Well, girls are different than boys and some boys have a very hard time growing up. Our emotions are immature to about 30yo in many cases. Thats why your girls are content with you.

As a male that was also slow maturing I can comment categorically a number of experiences at that age about my mothers influence -

  • That I could not change overnight to live up to expectations for my age
  • I couldnt hold down a job due to being erratic
  • I had a mental illness I didnt discover until 46yo
  • That I did need support but not the kind my mum gave me
  • My mum felt never good enough but so did I
  • As my sibling was a girl and always did everything right I felt worse

Support is a fine line. Support in its best form is listening intently, absorbing his story, walking in his shoes and occasionally a few wise suggestions - in the form of questions.

Eg he tells you he resigned from work

You- "ok, how are you feeling "?

He tells you how bad he feels for a few minutes. He tells you he yelled at a female employee

"So, how do you feel about that incident now"?

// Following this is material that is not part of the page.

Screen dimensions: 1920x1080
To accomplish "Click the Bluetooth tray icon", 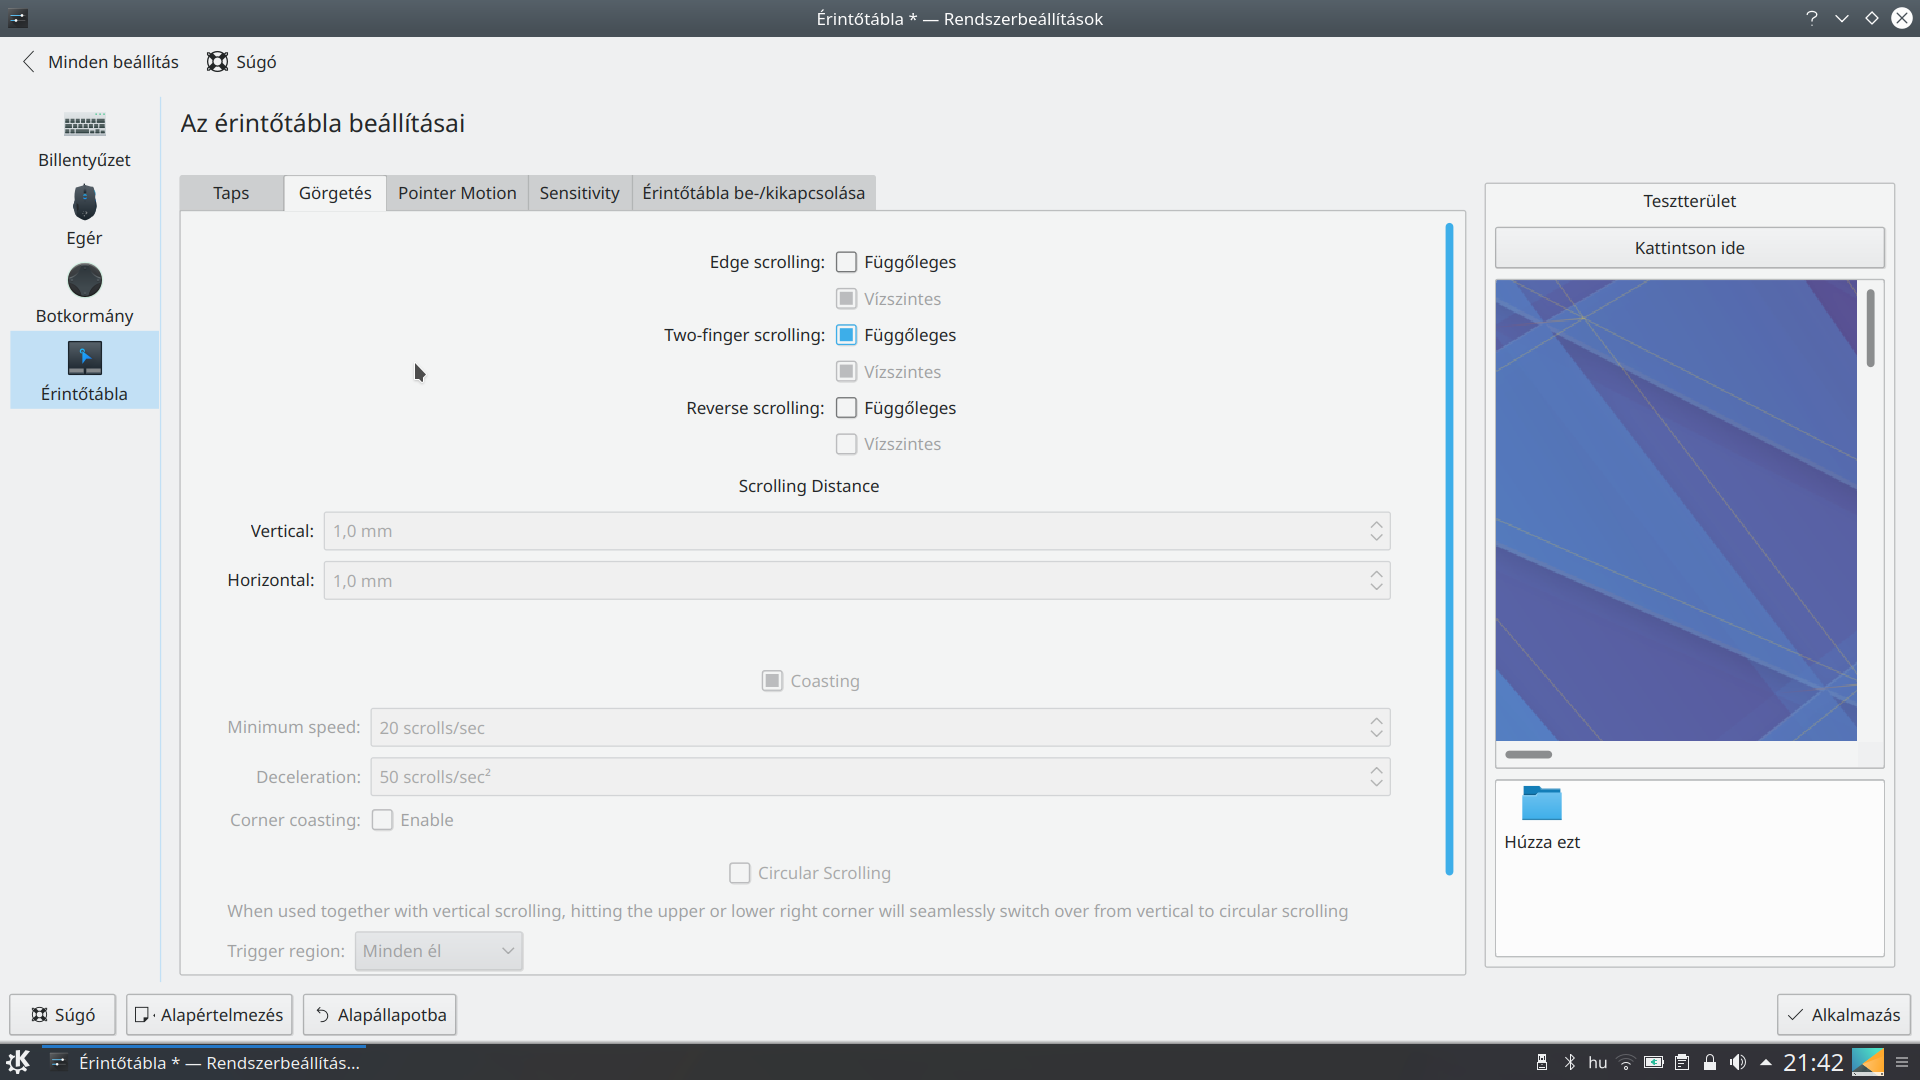I will point(1570,1062).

This goes on for a while. Towards the end of the conversation. ..

"well, it's over now. We all learn from our experiences. What kind of work will you look for now? A change maybe?"

Instead of that my mother would say "oh Tony, that was a good job. Why cant you just settle down like other boys"

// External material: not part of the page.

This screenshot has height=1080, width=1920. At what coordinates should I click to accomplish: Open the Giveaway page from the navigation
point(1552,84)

Sit back, be supportive with few comments, mostly questions. Use examples eg "your uncle had trouble at work but as he got older he held down jobs easier".

This is the ultimate form of understanding. In its physical form its as good as a hand on his shoulder saying "its ok, I love you"


Thank you so much for your response, it sounds so very sensible and reasonable. I hope I can do it

Valued Contributor
Valued Contributor

Hi Kathleen,

I agree with white knight that you can be there and support your son, but I also don’t think you should allow him to walk all over you. I think it’s important to set boundaries of what you will and won’t accept. If he is being unreasonable or losing his job for anger towards women, I think that you are well within your rights to tell him to pull his head in. Sometimes these things aren’t what someone wants to hear, but it’s what they need to hear. When you bend over backwards for someone, sometimes it just makes them more entitled. Can I ask, has anything gone wrong in his life that may have contributed to his behavior? Would he ever consider seeing someone professionally about his problems?